(Records to use)

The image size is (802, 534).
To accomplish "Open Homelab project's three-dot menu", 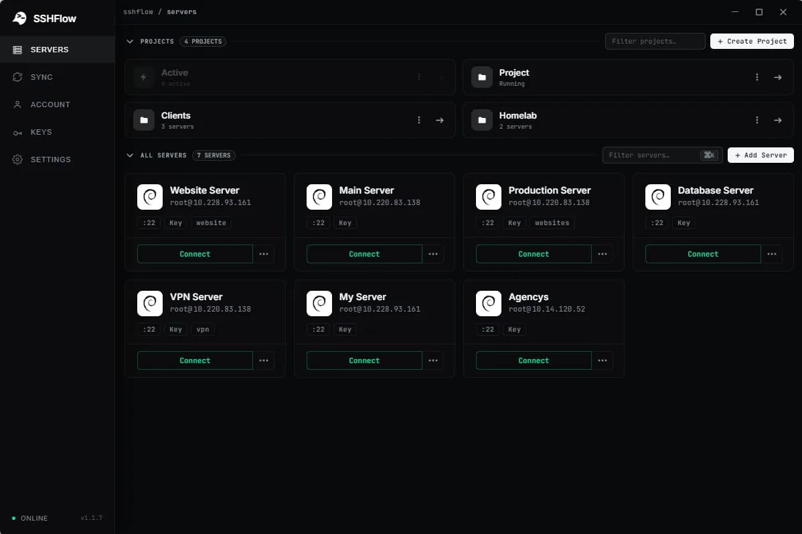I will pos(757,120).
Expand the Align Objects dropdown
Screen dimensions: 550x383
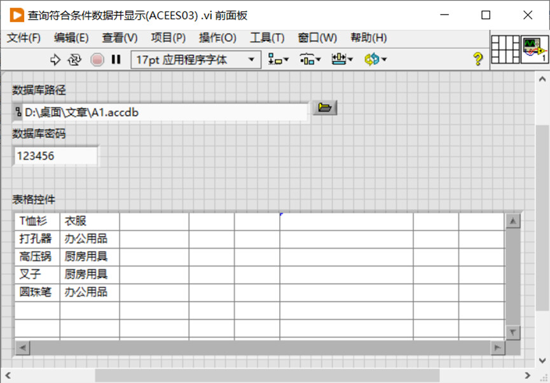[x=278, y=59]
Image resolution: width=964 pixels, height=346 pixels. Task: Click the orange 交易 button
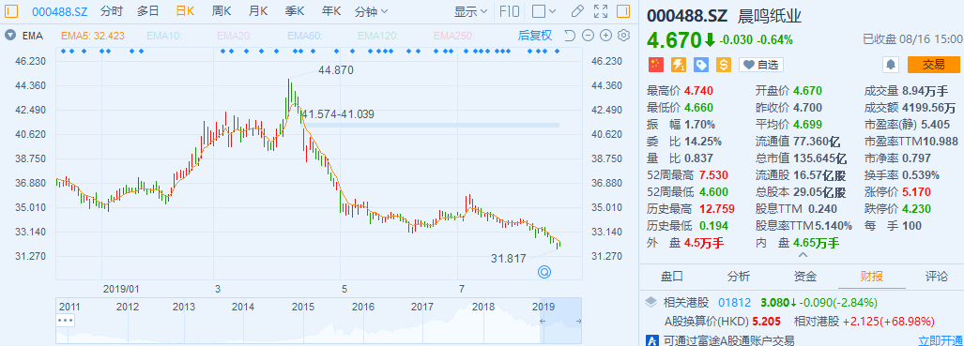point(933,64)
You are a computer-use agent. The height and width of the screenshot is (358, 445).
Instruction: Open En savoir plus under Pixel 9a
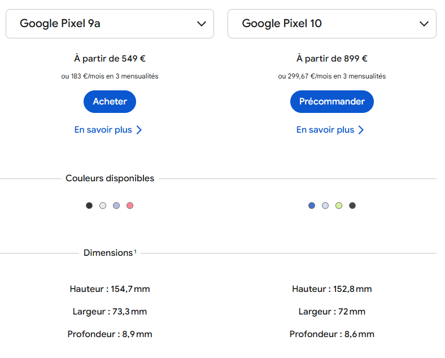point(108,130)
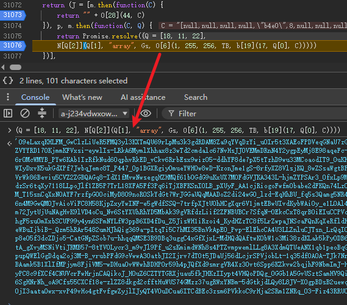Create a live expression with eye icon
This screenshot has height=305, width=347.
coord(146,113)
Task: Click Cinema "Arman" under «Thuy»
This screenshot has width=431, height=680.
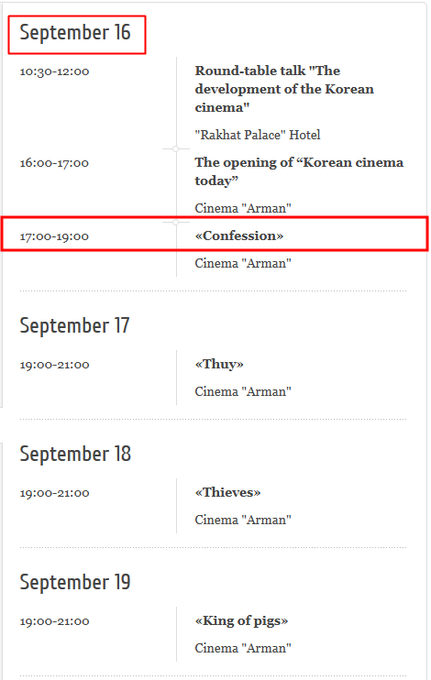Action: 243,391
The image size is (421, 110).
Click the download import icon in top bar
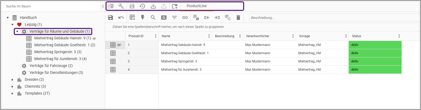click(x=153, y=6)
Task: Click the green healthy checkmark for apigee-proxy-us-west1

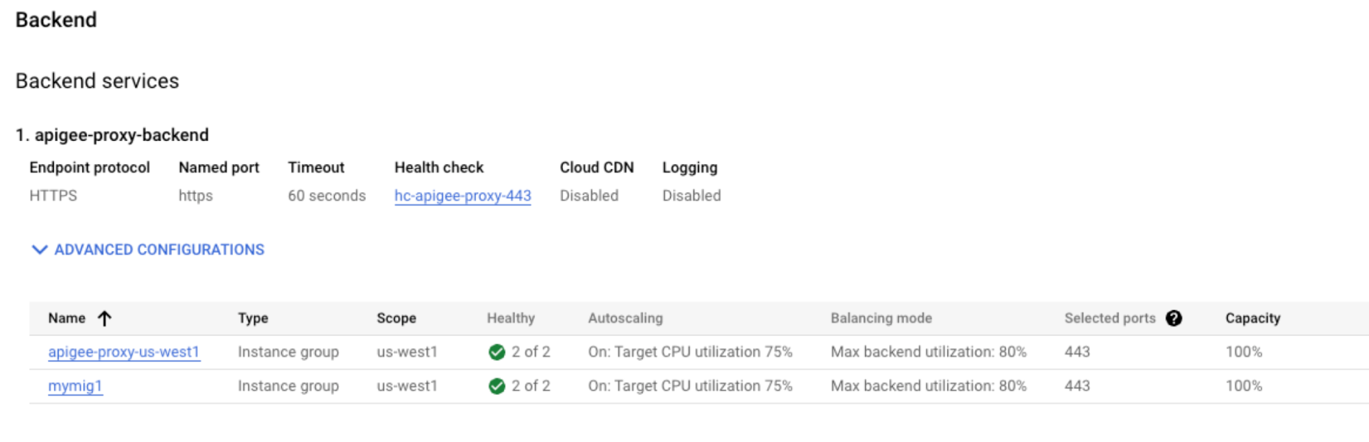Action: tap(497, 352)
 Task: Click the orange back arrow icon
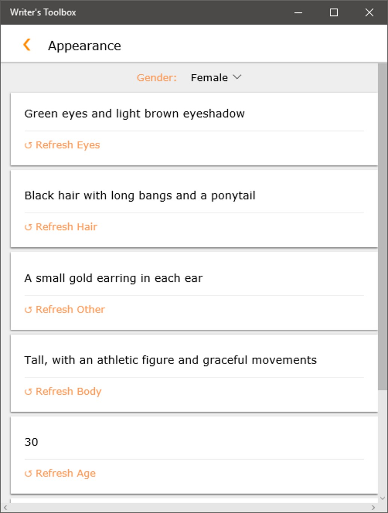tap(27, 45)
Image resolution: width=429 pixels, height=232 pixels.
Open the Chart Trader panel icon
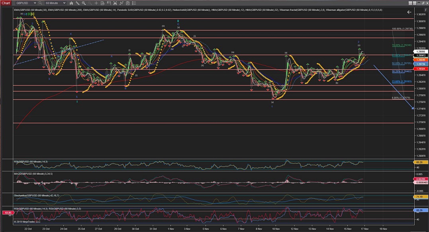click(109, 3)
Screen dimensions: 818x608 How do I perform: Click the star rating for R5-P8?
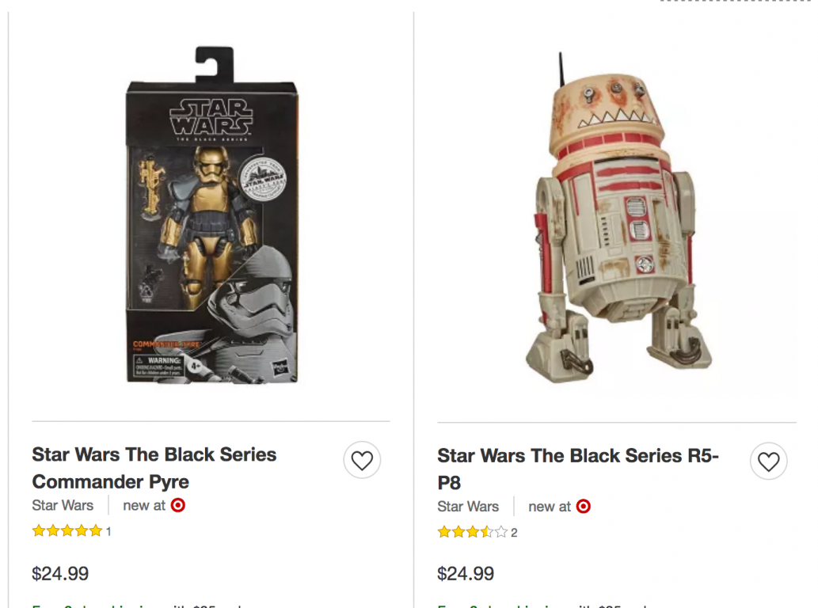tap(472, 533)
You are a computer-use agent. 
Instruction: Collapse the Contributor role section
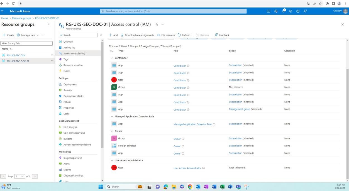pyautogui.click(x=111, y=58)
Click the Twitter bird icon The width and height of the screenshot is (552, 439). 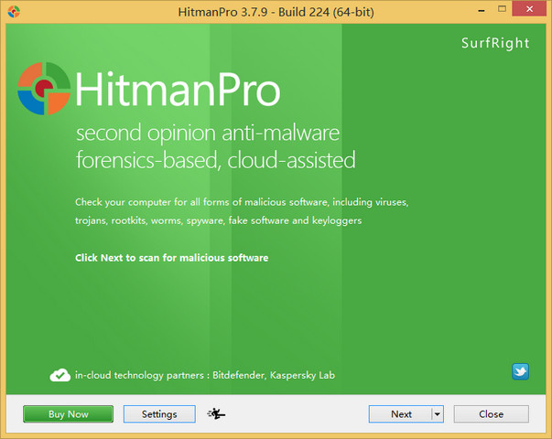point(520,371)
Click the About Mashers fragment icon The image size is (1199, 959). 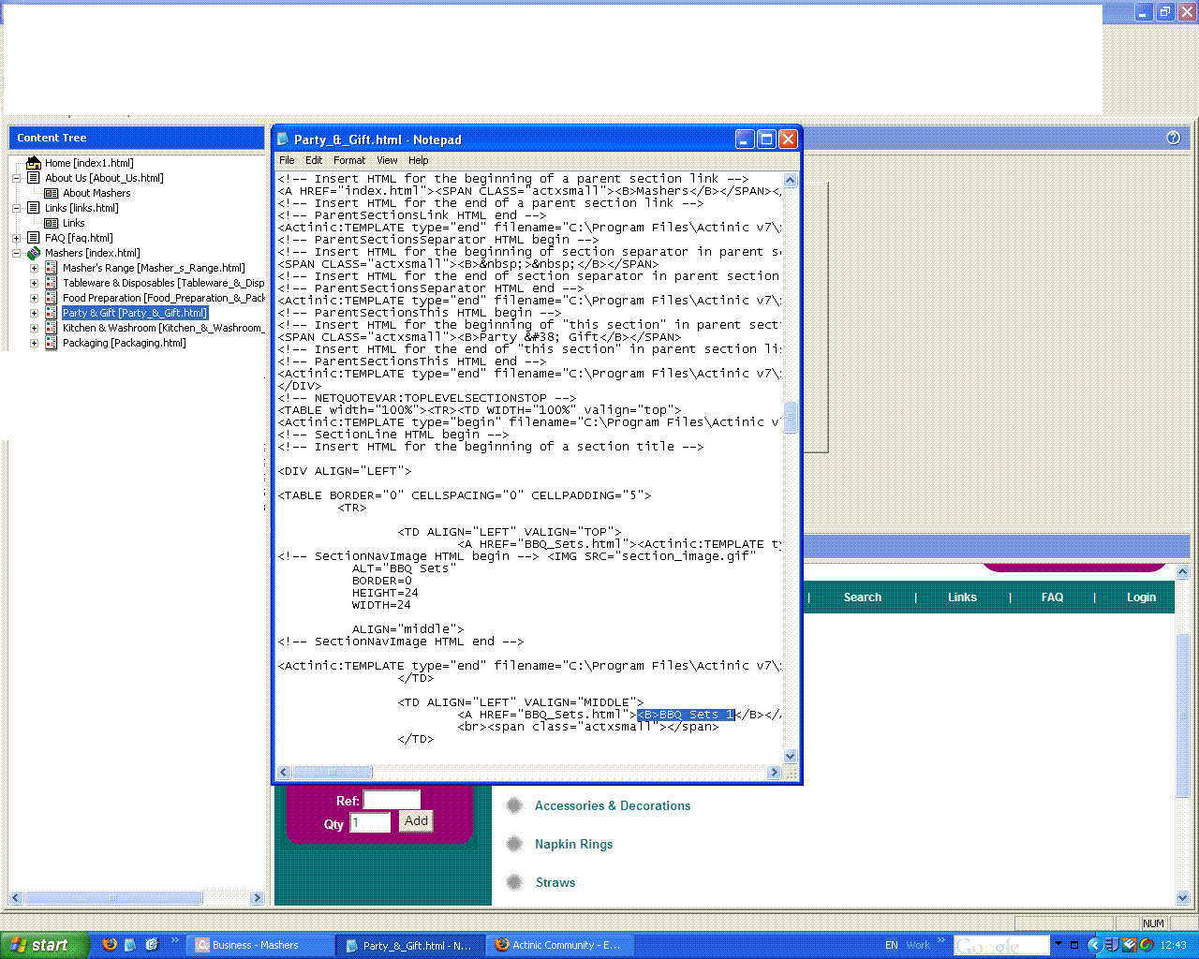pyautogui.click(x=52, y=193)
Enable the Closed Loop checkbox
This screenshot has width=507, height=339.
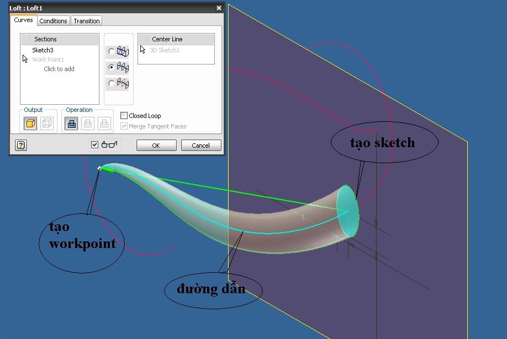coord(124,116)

(End Records to use)

Problem to work on =>
Nothing but a number should be given for this: how many lines in the entries above contain "agent"?

Task result =>
2